May 29, 1991 –After defeating the Detroit Pistons in the N.B.A. playoffs a day earlier, the Chicago Bulls learn that Detroit defender Dennis Rodman, who pushed Chicago forward Scottie Pippen out of bounds in Game 4, opening up a six-stitch gash under his chin, will be fined $5,000. N.B.A. operations director Rod Thorn, says “We looked at the facts and made a judgment. We had our security people investigate, and we feel he was seriously contrite. The fine was for pushing Pippen.” [Chicago Tribune, May 30, 1991]On the same day a letter of apology from Rodman is received by the Bulls, N.B.A. officials, and members of Detroit, Chicago and national media outlets. Addressed to “Mr. Scottie Pippen,” the letter reads, “Dear Scottie, I am writing this letter to apologize to you for the incident that happened in Monday’s game. You are a great player and I’m glad you weren’t hurt by the incident. It was merely one of frustration. I am not the type of player of which I have been accused. The situation was one of those thnigs which should not have happened. I am ready and willing to accept any fines or consequences set by the league for my actions. I sincerely apologize to you, your teammates and the entire Chicago Bulls organization. I also hope that there are no hard feelings between you, your teammates and me. Good luck in the NBA finals—its’ a tough road ahead of you. Sincerely, Dennis Rodman.” Bulls coach Phil Jackson responds, “We accept his apology, but we won’t forget the incident. You accept the apology at face value.” Michael Jordan also jumps in, saying ”As a team, we’ve forgotten about that. We beat them and achieved something. We’ll deal with Detroit when we play them again.” The Bulls went on to beat the Los Angeles Lakers in the championship series in five games. The confrontation between Rodman and Pippen, who would become teammates, was intense as can be seen in the above YouTube clip.

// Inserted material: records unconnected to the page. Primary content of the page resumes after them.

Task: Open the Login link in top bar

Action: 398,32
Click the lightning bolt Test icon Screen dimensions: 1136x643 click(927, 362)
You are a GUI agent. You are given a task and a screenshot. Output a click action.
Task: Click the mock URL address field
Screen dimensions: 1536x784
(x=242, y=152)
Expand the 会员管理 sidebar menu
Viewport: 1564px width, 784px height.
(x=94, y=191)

May 29, 1966 – The Chicago Tribune reports that the first steel has been erected above ground for the 120 South Riverside Plaza office building that is being constructed over the air rights of the railroad tracks of Union Station just west of the South Branch of the Chicago River. The steel, produced at the South Works of United States Steel and fabricated at the Gary plant of the American Bridge division of U. S. Steel, is part of 9,100 tons of steel that will be needed to complete the 22-story structure, a duplicate of the building at 10 South Riverside Plaza. Tishman Realty and Construction Company has plans for a total of four buildings in the area that will be called Gateway Center, a project that will cost an estimated 100 million dollars.

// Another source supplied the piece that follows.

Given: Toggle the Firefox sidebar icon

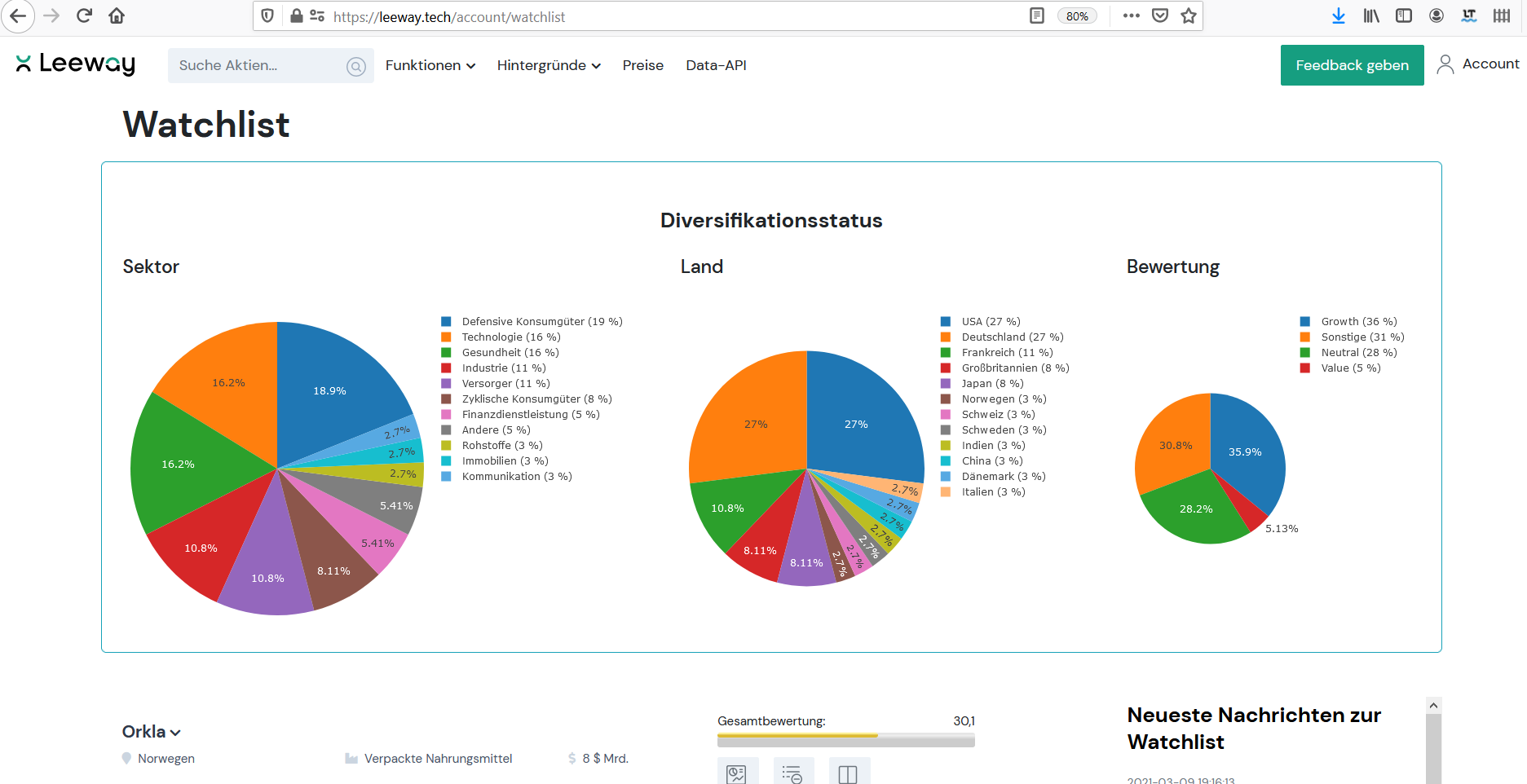Looking at the screenshot, I should pos(1404,16).
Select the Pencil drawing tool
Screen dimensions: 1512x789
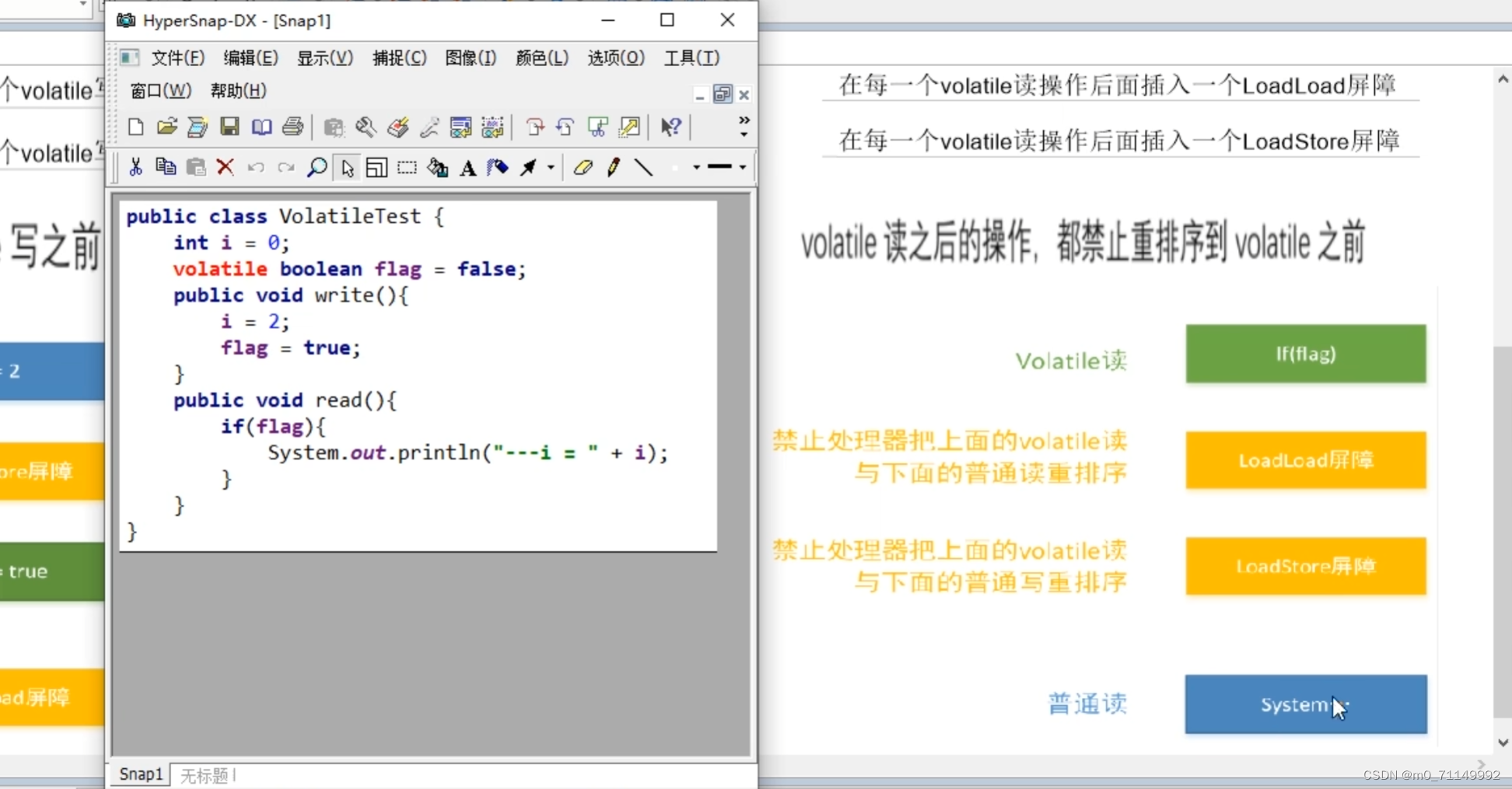pyautogui.click(x=613, y=168)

May 29, 1906 – A fire breaks out in Armour Elevator “D,” located on a slip on the west side of the Chicago River at approximately Twenty-Second Street and Morgan, smoldering undetected until it blows out the north and south ends of the elevator and lights the night sky enough to be seen from Ravenswood to South Chicago. Sixty-two fire engines, some of them from as far north as Lakeview, and three fireboats are called to fight the fire in a massive structure containing a million bushels of wheat, corn and oats. The first firemen on the scene have to haul their equipment down a bank to the slip to get close enough to the fire. There are no nearby fire hydrants, so all of the water has either to be pulled from the slip or else come from fireboats. The massive Commonwealth Electric company plant northwest of the elevator is repeatedly ignited by burning embers, so the fire department’s efforts are devoted chiefly to saving it as well as lumber yards that lie to the west. Acting Fire Chief McDonough states, “It was impossible to save the elevators, and all the efforts of the department were directed to saving the millions of dollars’ worth of property in the vicinity. The recent rains soaked the lumber in the adjacent yards and probably did considerable toward stopping the spread of the flames.” [Chicago Daily Tribune, May 30, 1906] The photo above shows the elevator as it appeared before the fire, which must have been a spectacular conflagration.